Frick contrató a unos 300 detectives de la agencia Pinkerton, que fuertemente armados acudieron a Homestead en diversas embarcaciones para desembarcar por el río que atravesaba la fábrica el 6 de julio de 1892. Los trabajadores en huelga estaban al tanto del asunto desde que los Pinkerton salieron de Boston  y se opusieron fuertemente (también armados) al desembarco. Hay diversas versiones sobre quien disparó primero, pero fuera para devolver el fuego de los huelguistas o fuera porque dispararon primero, el caso es que uno de los hombres de Pinkerton y un minero resultaron heridos.

 

 Tras diversos intercambios de disparos que supusieron la muerte de siete agentes de Pinkerton y nueve trabajadores, finalmente los Pinkerton levantaron una bandera blanca y se comprometieron a abandonar el lugar si se les garantizaba libre paso.
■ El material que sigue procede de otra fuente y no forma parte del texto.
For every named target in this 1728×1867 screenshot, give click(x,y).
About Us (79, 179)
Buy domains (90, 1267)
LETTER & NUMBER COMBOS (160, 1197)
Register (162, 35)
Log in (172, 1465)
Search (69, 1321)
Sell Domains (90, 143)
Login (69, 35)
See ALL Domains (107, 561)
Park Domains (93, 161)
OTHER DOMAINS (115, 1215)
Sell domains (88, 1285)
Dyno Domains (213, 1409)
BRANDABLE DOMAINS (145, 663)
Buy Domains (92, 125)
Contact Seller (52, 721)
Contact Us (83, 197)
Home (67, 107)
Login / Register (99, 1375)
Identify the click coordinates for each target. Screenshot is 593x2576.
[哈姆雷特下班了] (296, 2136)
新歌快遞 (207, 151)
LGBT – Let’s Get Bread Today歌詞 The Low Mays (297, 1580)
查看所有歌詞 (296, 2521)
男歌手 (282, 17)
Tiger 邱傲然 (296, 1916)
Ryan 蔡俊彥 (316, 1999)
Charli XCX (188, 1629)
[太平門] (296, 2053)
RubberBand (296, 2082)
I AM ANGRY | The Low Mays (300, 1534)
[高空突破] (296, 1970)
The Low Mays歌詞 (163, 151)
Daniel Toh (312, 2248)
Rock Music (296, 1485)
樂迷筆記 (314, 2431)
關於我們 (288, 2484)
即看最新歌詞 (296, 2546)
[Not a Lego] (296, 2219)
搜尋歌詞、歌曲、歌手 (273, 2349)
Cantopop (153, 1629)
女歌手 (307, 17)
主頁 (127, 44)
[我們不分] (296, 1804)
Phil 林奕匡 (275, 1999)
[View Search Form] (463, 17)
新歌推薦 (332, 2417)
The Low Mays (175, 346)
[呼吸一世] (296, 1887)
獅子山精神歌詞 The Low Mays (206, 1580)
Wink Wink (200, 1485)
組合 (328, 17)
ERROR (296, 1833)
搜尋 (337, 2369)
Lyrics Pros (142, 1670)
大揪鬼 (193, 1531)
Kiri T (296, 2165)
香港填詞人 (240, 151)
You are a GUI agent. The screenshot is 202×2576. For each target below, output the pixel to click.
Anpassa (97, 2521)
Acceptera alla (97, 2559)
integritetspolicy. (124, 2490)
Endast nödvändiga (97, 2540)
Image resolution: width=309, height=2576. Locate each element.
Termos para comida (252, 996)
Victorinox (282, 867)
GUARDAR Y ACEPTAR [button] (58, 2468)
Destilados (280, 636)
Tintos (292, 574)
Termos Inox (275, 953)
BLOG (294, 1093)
El sheriff del lugar (que sólo disponía de seis efectivos y que se encontró con las evasivas del gobernador del Estado para enviar a la Guardia Nacional), consiguió que los huelguistas accedieran a dejar salir a los Pinkerton siempre que fueran posteriormente juzgados por la muerte de sus compañeros.

 

 Los detectives fueron fuertemente agredidos por los trabajadores y ciudadanos de Homestead y algunos quedaron inconscientes o resultaron gravemente heridos en su viaje hacia Pittsburgh.

 

 Como conclusión de la historia, dos apuntes:

 

 a) Ningún agente de Pinkerton fue juzgado por la muerte de los huelguistas. Sin embargo, los principales líderes de la huelga sí fueron llevados a juicio por conspiración, motín y asesinato. Se les trasladó a la cárcel, bajo fianza de 10.000 dólares. AA contraatacó demandando a su vez a los directivos de la compañía y finalmente la batalla legal (como tantas otras) fue apañada por los abogados de ambas partes por fuera del ámbito judicial.

 

 b) AA perdió la batalla sindical y Frick se salió con la suya. La huelga fue desconvocada el 20 de noviembre de 1892 sin conseguir sus objetivos.

 

 Tuve conocimiento de esta historia en un documental de Canal Historia que ya ha sido citado en este blog:  “los hombres que construyeron América”. Muy bien realizado y apasionante, aunque muy patriótico y, según voy descubriendo, algo falto de objetividad a veces.